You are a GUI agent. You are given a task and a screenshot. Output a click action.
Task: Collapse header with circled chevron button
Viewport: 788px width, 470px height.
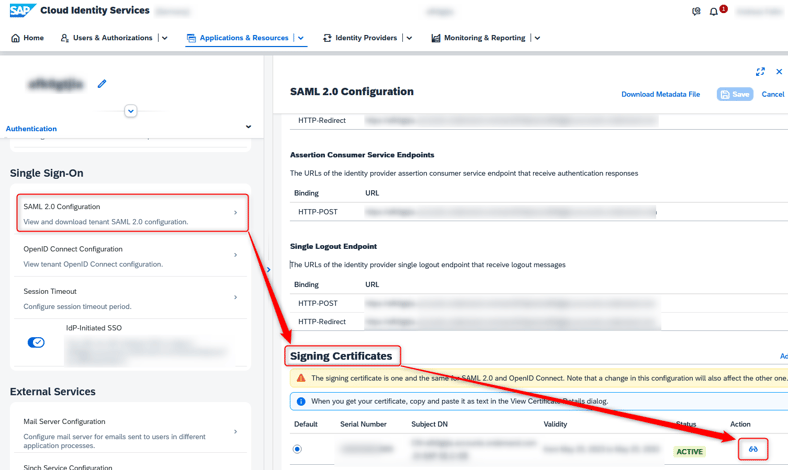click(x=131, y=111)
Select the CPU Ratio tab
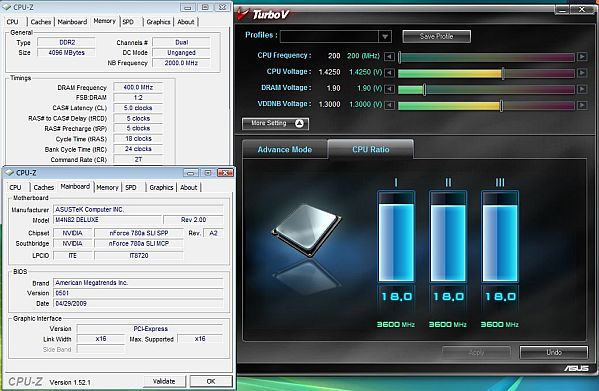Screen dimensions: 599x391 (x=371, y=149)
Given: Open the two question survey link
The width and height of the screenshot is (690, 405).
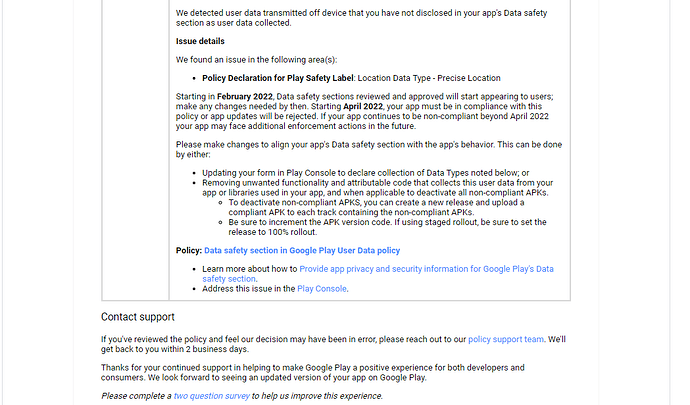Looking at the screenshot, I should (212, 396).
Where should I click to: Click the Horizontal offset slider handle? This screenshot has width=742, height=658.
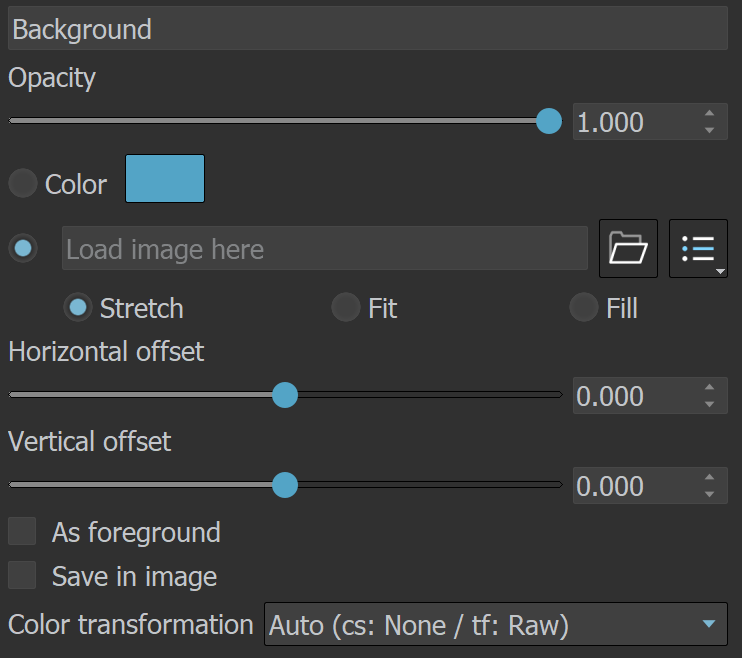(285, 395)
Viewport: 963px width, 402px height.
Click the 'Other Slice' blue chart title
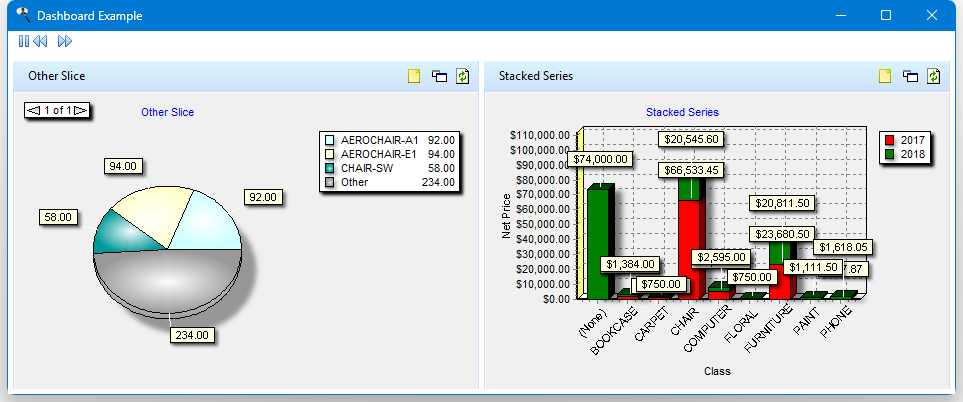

------

### Exercise details
Repeat, exactly and only, the lines from the one containing "Viewport: 788px width, 470px height." through the final line of the data, both ends included, leaving out any picture.

### Output of the exercise
Viewport: 788px width, 470px height.
click(x=131, y=111)
Select the CPU Ratio tab
Screen dimensions: 599x391 (x=371, y=149)
Given: Open the two question survey link
The width and height of the screenshot is (690, 405).
Looking at the screenshot, I should (212, 396).
Where should I click to: Click the Horizontal offset slider handle? This screenshot has width=742, height=658.
(285, 395)
Viewport: 963px width, 402px height.
Click the 'Other Slice' blue chart title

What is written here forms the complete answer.